Correction of hyperopia by intrastromal cutting and liquid filler injection

Abstract

Correction of hyperopia requires an increase of the refractive power by steepening of the corneal surface. Present refractive surgical techniques based on corneal ablation (LASIK) or intrastromal lenticule extraction (SMILE) are problematic due to epithelial regrowth. Recently, it was shown that correction of low hyperopia can be achieved by implanting intracorneal inlays or allogeneic lenticules. We demonstrate a steepening of the anterior corneal surface after injection of a transparent, liquid filler material into a laser-dissected intrastromal pocket. We performed the study on ex-vivo porcine eyes. The increase of the refractive power was evaluated by optical coherence tomography (OCT). For a circular pocket, injection of 1 μl filler material increased the refractive power by +4.5 diopters. An astigmatism correction is possible when ellipsoidal intrastromal pockets are created. Injection of 2 μl filler material into an ellipsoidal pocket increased the refractive power by +10.9 dpt on the short and +5.1 dpt on the long axis. OCT will enable to monitor the refractive change during filler injection and is thus a promising technique for real-time dosimetry.

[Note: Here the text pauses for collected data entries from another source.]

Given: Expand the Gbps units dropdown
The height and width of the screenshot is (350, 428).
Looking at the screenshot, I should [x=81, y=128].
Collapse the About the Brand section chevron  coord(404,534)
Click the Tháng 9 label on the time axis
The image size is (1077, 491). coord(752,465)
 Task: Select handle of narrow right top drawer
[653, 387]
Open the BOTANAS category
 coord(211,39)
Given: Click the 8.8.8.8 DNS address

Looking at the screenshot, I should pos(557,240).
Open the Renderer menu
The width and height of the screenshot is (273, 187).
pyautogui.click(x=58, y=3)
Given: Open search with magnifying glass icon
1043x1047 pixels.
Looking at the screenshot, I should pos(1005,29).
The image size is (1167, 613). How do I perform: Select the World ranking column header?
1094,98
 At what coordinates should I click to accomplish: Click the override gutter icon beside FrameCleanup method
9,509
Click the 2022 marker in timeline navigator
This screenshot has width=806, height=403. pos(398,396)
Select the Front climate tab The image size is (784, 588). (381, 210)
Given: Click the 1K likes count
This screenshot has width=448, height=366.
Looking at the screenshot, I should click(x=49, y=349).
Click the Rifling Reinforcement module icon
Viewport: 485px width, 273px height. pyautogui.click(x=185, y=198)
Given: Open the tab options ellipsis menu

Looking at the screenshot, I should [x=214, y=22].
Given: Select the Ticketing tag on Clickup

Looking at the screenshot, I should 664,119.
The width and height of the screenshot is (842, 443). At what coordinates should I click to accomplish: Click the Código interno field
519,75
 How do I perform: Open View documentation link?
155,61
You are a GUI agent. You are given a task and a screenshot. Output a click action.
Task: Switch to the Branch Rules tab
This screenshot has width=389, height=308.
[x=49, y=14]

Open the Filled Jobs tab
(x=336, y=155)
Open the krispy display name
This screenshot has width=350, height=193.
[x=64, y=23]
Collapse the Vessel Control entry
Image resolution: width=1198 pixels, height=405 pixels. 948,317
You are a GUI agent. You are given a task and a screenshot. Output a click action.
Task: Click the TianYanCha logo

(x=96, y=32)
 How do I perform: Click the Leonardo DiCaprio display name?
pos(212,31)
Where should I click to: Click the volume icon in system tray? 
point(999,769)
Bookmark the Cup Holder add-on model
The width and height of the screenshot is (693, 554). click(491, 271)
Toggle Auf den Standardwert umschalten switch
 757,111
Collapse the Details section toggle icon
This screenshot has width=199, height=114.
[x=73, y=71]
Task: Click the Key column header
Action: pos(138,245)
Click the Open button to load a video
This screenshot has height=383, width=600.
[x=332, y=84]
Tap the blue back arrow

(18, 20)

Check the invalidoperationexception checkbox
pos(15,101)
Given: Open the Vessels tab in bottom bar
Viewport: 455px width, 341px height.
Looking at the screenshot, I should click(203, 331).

Keywords: astigmatism; hyperopia; laser dissection; optical coherence tomography; refractive surgery.

Fig. 1

(a) Experimental setup for the investigation of intrastromal cutting dynamics. UV laser pulses are focused through the microscope objective ($\mathrm{NA}=0.38$) into the cornea of the aplanated eye in the eye holder [photograph in (b)]. The cover glass for aplanation is marked by an arrow, the needle inside the bulbus for adjustment of the intraocular pressure is marked by a star. UV light of the laser for dissection becomes visible by fluorescence in the lens at longer wavelengths.

Fig. 2

(a) Photographs of the porcine eye in the eye holder immediately after laser-induced cutting of a circular intrastromal pocket with 6 mm diameter, and (b) after removing the aplanating cover glass. (c) An elliptic pocket with a short axis of 5 mm and a long axis of 7 mm. The residual bubble layer demarcates the cutting area, which is additionally marked by a white line. The small side cut for simplification of the injection process of the filler material is visible at the top of the areas (arrows).

Fig. 3

(a)–(c) Photographs of the porcine eye below the OCT system before injection, and after injection of $1.5\mu \mathrm{l}$ transparent filler material into the intrastromal pocket with 6 mm diameter in (b) lower and (c) higher magnification. Photographs were taken through a stereo operation microscope (Zeiss OpMi-1). The white ring in (a) is a reflection from the circular LED illumination of the OCT system. The filler material in the pocket is hardly visible and can be discerned only in the higher magnification image.

Fig. 4

OCT images of the porcine cornea (a) before cutting, (b) after cutting, and (c, d) after injection of the transparent filler material into the intrastromal pocket. The OCT scan of the back surface in (d) contains a part of the front surface as an inverted image, which is an OCT artifact. The circular pocket has a diameter of 6 mm and was located $90\mu \mathrm{m}$ deep within the corneal stroma. The side cut for filler injection is visible on the right-hand side (arrow) in (b) and (c). The red and blue lines are circular arcs fitted to the corneal (c) front surface and (d) back surface before and after filler injection. The reference bar of $100\mu \mathrm{m}$ is given for air; inside the corneal stroma the optical path length is increased by the factor $n_{\text{cornea}}=1.376$.

Fig. 5

OCT images of the porcine cornea (a, c) after cutting and (b, d) after injection of $2\mu \mathrm{l}$ transparent filler material into an elliptic intrastromal pocket. Changes in corneal curvature differ along the two axes. The red and blue lines are circular arcs fitted to the front surface before and after injection. The reference bar of $100\mu \mathrm{m}$ is given for air; inside the corneal stroma the optical path length is increased by the factor $n_{\text{cornea}}=1.376$.

Fig. 6

OCT images of the posterior surface of the porcine cornea (a) after cutting and after injection of (b) $2\mu \mathrm{l}$ and (c) $6\mu \mathrm{l}$ transparent filler material into an intrastromal pocket of 5.5 mm diameter located in $400\mu \mathrm{m}$ depth within the cornea. The OCT scan contains a part of the front surface as an inverted image, which is an OCT artifact. The flattening of the corneal back curvature increases with increasing filler volume from $\mathrm{\Delta }h=90$ to $287\mu \mathrm{m}$. The red and blue lines are circular arcs fitted to the back surface before and after injection. They are used to determine the central flattening $\mathrm{\Delta }h$. The reference bar of $100\mu \mathrm{m}$ is given for air; inside the corneal stroma the optical path length is increased by the factor $n_{\text{cornea}}=1.376$.